Unforgiven: Matthew 18:15-20; Romans 13:8-14
Jesus knew forgiveness would always need special emphasis.
"I don’t smoke them,” he said. “I eat them.” I knew what he meant. Neither one of us smoked cigarettes until we were a few months into our first pastorates—tiny, rural churches staffed by us city boys straight out of seminary. When Reinhold Niebuhr wrote glowingly in his diary about small churches in rural communities he admitted that some are “small and mean.” He had in mind the church I was serving. Although it has been nearly 20 years, my memories are as vivid as if it were yesterday. For three years I went to bed every night with knots in my stomach.
Two hundred yards down the road from the church was the manse, and beyond it, soybean fields stretching as far as one could see. To the left were three homes occupied by three couples, all in their late ’50s and early ’60s. Four of the six were elders and all of them had been ordained in the church to which I was called. But only one couple still belonged. Four years earlier the other two households had left, angry with each other and the church over a vote at a session meeting. They had joined other Presbyterian churches in the county, and had not spoken to each other for four years.

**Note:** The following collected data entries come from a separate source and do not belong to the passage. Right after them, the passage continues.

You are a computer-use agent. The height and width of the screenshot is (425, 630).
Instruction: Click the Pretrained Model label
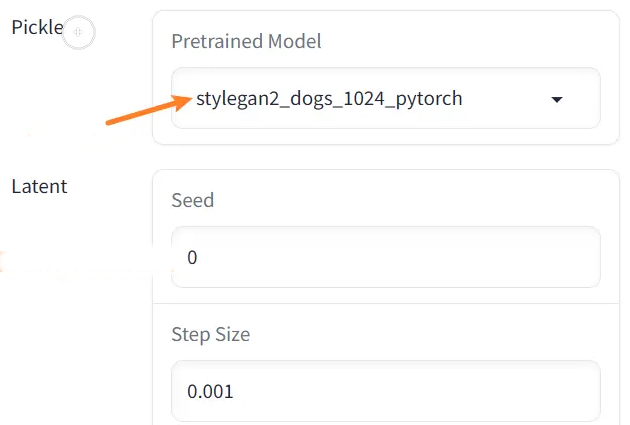(246, 41)

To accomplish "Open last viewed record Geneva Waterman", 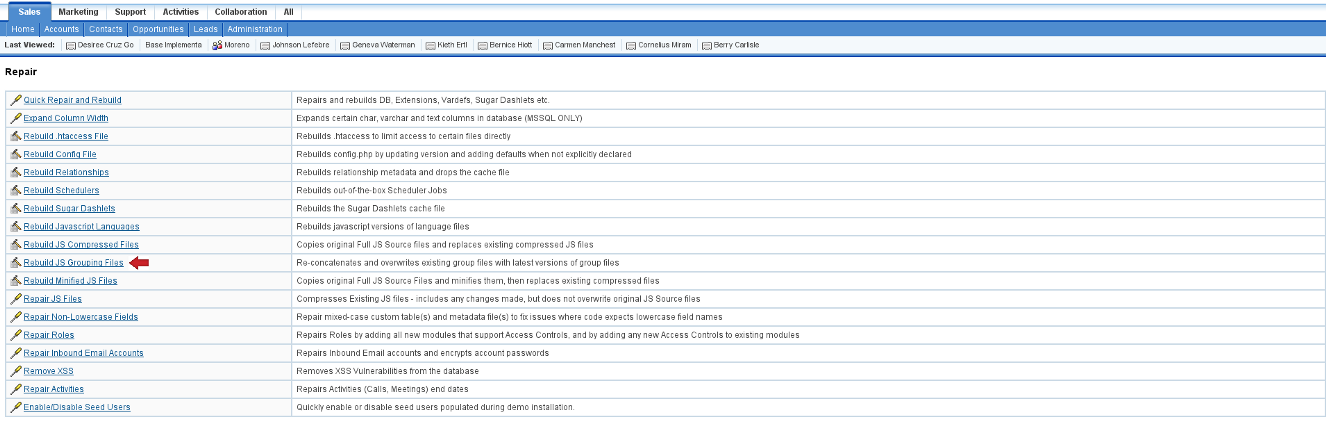I will [x=383, y=46].
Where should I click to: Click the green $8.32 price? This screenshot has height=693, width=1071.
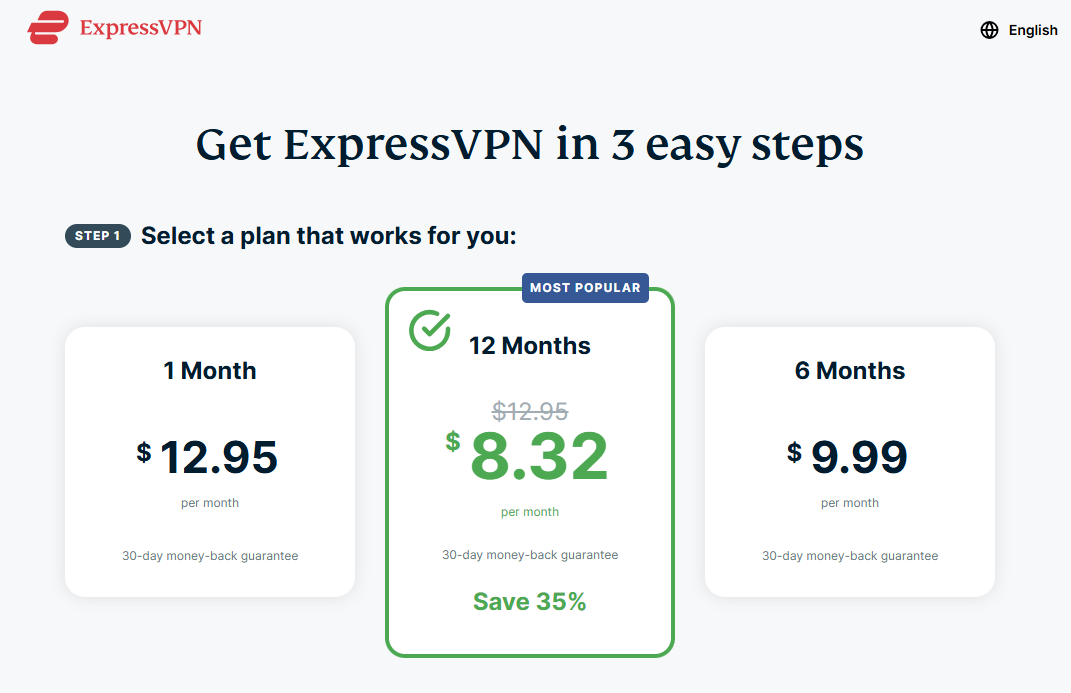click(x=527, y=455)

The couple that stayed had tried to talk to the others, but the meeting only brought more resentment. The interim minister addressed the matter head-on by preaching from Matthew 18:15-20. In light of scripture and the circumstances, he said, the congregation needed to stop in the middle of the service and process together to the homes of the other two families. So they did. But nothing came of it. Both families were appreciative and courteous, but their decisions were final; they were not coming back.
By the time of my arrival, membership had dropped from 115 to 70. The disappointment over the congregation’s failed attempt at reconciliation had damaged its spirit in ways no one wanted to admit. Everyone, including this wet-behind-the-ears pastor, walked around on egg shells.

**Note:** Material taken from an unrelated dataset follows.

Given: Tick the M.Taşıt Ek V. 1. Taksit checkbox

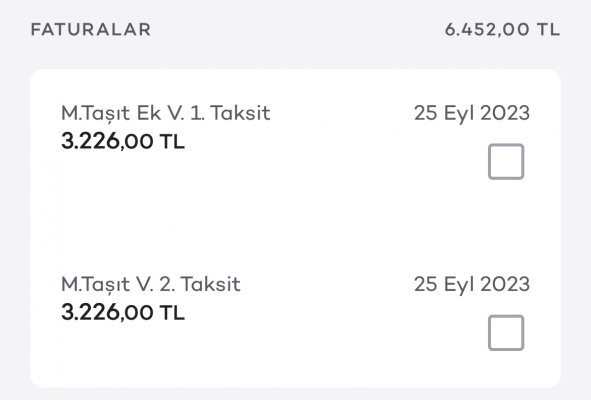Looking at the screenshot, I should click(506, 161).
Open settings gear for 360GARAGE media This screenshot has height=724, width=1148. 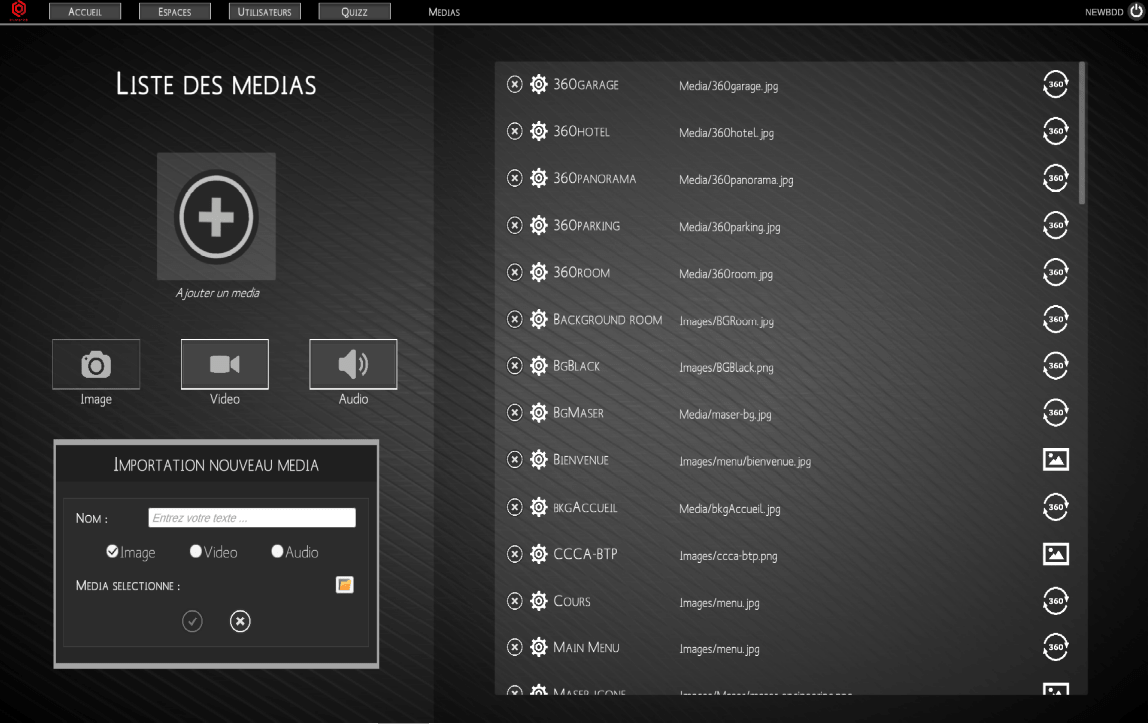(x=538, y=84)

“See how these Christians love one another,” was the pagan observation of the new quality of life among the members of this new sect, alive and growing in second-century Rome. Without exaggerating the piety of that primitive church, I wondered how my new congregation had come to its sorry pass. What quality of life could my congregation offer that would attract outsiders?
And what about other congregations? What difference does it make when people leave a congregation over some tiff, join another congregation, and allow us all to avoid the difficult and arguably primary Christian work of forgiveness and reconciliation? Does anybody really believe that this scandalous behavior within churches is lost on society in general?

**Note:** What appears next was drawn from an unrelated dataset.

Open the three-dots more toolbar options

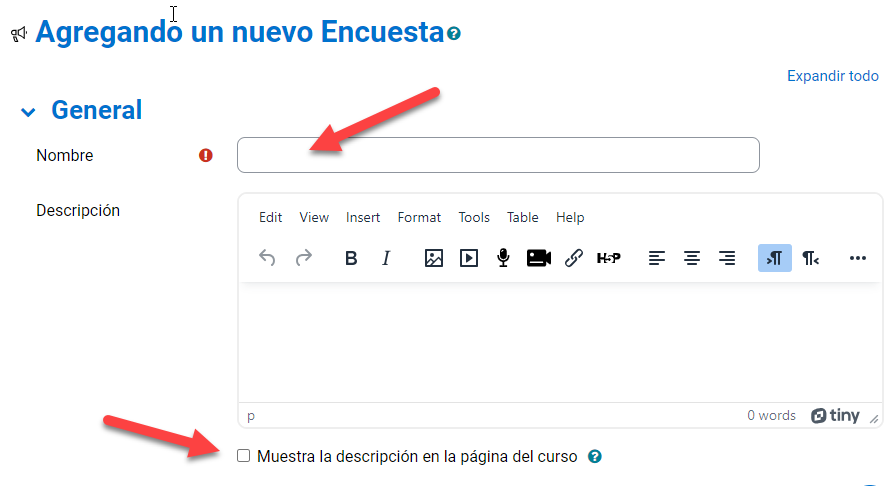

In Paul’s summary of the second table of the law, those commandments having to do with our horizontal obligations, he emphasizes that “love” fulfills the law. As he summarizes Leviticus 19, he reminds us of the final word: “Love your neighbor as yourself.” This is not sentimental, hormonal and romantic “love.” This love is an act of the will. As N. T. Wright says, this “love will grit its teeth and act as if the emotions were in place, trusting they will follow in good time.” This love, modeled as it is on the action of God in Christ, is willing to suffer patiently in the unrelenting effort to achieve forgiveness and reconciliation. Christians believe that cruciform love is both intrinsic to Christian community and to the paradoxical power that overcomes the world. So why is it so rarely practiced in the life of the church?
Fred Craddock once said that throughout history Christianity had civilized millions, moralized thousands and converted a few. Is that what our congregations need most: conversion? My former teacher, Robert Johnson, once carried on a lengthy correspondence with Paul Tillich. For years the two men debated the role of preaching in the faith formation of the congregation. Finally, Tillich observed that underneath their differences lay the simple fact that Johnson didn’t believe the congregation was Christian while he, Tillich, did. Johnson concurred that his teacher had called it right—Johnson didn’t believe church members were very Christian about their faith. For if they really knew what it meant to be a follower of Christ, said Johnson, quoting Karl Barth, “the number of those calling themselves Christian would melt like snow before the sun.”
As that sun continues to set on mainstream Protestantism in the West, there is no want of reasons to account for its galloping demise. For Robert Wuthnow, Wade Clark Roof and William McKinney, it is “declining birth rates”; for Tony Campolo, “affluenza”; for Martin Marty, “weekend trips”; for John Buchanan, lack of “mission” (defined as outreach ministries); and for Will Willimon, it’s because “Rotary meets at a more convenient time.”
It is, I believe, the lack of forgiveness if not faithlessness itself that belongs at the top of the list. More than anything else, the unwillingness to perform the difficult task of forgiveness and reconciliation in the love and spirit of Christ is what robs the church of that quality of life that first attracted outsiders. It was that quality of the church’s life that set it uniquely apart from all other attempts at creating community. By the grace of God, it still can.
The only petition of the Lord’s Prayer with a condition placed at the conclusion is the one about forgiveness. One cannot help believing that Jesus knew forgiveness would always need special emphasis. The need for that emphasis will remain till the kingdom comes.